José María Morelos.— Don Eulogio May Moo, campesino con décadas de experiencia en el trabajo de la milpa, aseguró que las condiciones climáticas han cambiado de manera considerable y ya no permiten sembrar como se hacía anteriormente, cuando las lluvias llegaban a tiempo y eran suficientes para garantizar buenas cosechas.
Entrevistado, relató que durante muchos años trabajó entre 150 y 200 mecates de milpa, utilizando únicamente hacha y machete. En ese entonces, explicó, el tiempo era más estable y permitía sembrar maíz, frijol, tomate, hibes y diversas variedades de chile, como habanero, verde, dulce y catín, sin necesidad de sistemas de riego.

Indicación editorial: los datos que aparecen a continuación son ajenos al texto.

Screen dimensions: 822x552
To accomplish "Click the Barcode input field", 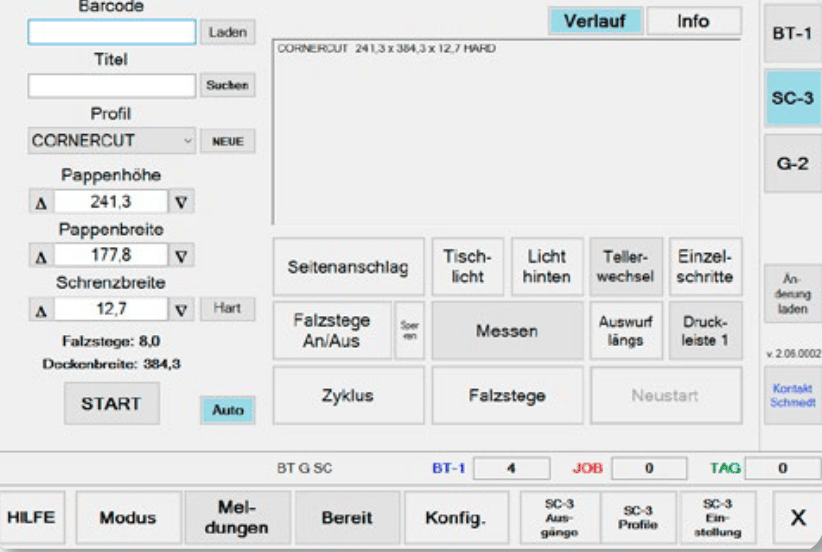I will [x=112, y=32].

Indicó que la preparación de la milpa se realizaba respetando los ciclos naturales, con la tumba y quema en época de sequía, para después sembrar cuando comenzaban las lluvias, las cuales eran constantes y bien definidas.
No obstante, señaló que desde hace aproximadamente 30 o 40 años el clima comenzó a comportarse de forma distinta. Actualmente, dijo, las lluvias son irregulares y muchos campesinos dependen exclusivamente del riego para poder cultivar.
Don Eulogio agregó que a estos cambios se suman problemas de salud que le impiden seguir trabajando el campo, debido a una afección en la pierna. Su testimonio refleja las dificultades que enfrentan los campesinos ante el cambio climático y la pérdida de las prácticas agrícolas tradicionales.